▶ TASK GOAL: Exact copies of all the records are to be output.

[Entries taken from a collection]
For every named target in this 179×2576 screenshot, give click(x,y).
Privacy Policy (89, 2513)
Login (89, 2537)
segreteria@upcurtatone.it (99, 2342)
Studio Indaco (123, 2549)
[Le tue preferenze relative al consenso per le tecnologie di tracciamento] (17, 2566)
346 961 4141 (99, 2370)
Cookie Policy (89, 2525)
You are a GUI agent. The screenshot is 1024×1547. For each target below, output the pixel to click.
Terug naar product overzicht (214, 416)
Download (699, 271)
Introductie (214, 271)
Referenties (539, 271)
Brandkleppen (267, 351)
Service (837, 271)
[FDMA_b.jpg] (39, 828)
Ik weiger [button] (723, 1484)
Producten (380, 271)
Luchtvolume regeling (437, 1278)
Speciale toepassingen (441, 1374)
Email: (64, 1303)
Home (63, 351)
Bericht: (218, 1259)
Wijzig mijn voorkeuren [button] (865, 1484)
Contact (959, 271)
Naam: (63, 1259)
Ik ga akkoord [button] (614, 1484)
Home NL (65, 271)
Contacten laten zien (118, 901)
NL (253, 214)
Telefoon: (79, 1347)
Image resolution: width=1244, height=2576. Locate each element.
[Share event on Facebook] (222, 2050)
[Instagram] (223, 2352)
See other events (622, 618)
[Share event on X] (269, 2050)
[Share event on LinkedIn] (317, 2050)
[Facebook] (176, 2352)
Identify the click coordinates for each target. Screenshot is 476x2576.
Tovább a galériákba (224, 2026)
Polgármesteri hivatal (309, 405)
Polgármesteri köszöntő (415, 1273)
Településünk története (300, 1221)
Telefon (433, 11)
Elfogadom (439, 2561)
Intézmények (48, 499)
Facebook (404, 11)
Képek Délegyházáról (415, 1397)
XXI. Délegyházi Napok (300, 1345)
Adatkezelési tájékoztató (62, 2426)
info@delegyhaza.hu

▶ WRITTEN SOLUTION:
For every named target in this 179×2576 screenshot, give click(x,y).
Privacy Policy (89, 2513)
Login (89, 2537)
segreteria@upcurtatone.it (99, 2342)
Studio Indaco (123, 2549)
[Le tue preferenze relative al consenso per le tecnologie di tracciamento] (17, 2566)
346 961 4141 (99, 2370)
Cookie Policy (89, 2525)
You are a GUI agent. The screenshot is 1024×1547. For each target below, output the pixel to click.
Terug naar product overzicht (214, 416)
Download (699, 271)
Introductie (214, 271)
Referenties (539, 271)
Brandkleppen (267, 351)
Service (837, 271)
[FDMA_b.jpg] (39, 828)
Ik weiger [button] (723, 1484)
Producten (380, 271)
Luchtvolume regeling (437, 1278)
Speciale toepassingen (441, 1374)
Email: (64, 1303)
Home (63, 351)
Bericht: (218, 1259)
Wijzig mijn voorkeuren [button] (865, 1484)
Contact (959, 271)
Naam: (63, 1259)
Ik ga akkoord [button] (614, 1484)
Home NL (65, 271)
Contacten laten zien (118, 901)
NL (253, 214)
Telefoon: (79, 1347)
Image resolution: width=1244, height=2576. Locate each element.
[Share event on Facebook] (222, 2050)
[Instagram] (223, 2352)
See other events (622, 618)
[Share event on X] (269, 2050)
[Share event on LinkedIn] (317, 2050)
[Facebook] (176, 2352)
Identify the click coordinates for each target. Screenshot is 476x2576.
Tovább a galériákba (224, 2026)
Polgármesteri hivatal (309, 405)
Polgármesteri köszöntő (415, 1273)
Településünk története (300, 1221)
Telefon (433, 11)
Elfogadom (439, 2561)
Intézmények (48, 499)
Facebook (404, 11)
Képek Délegyházáról (415, 1397)
XXI. Délegyházi Napok (300, 1345)
Adatkezelési tájékoztató (62, 2426)
info@delegyhaza.hu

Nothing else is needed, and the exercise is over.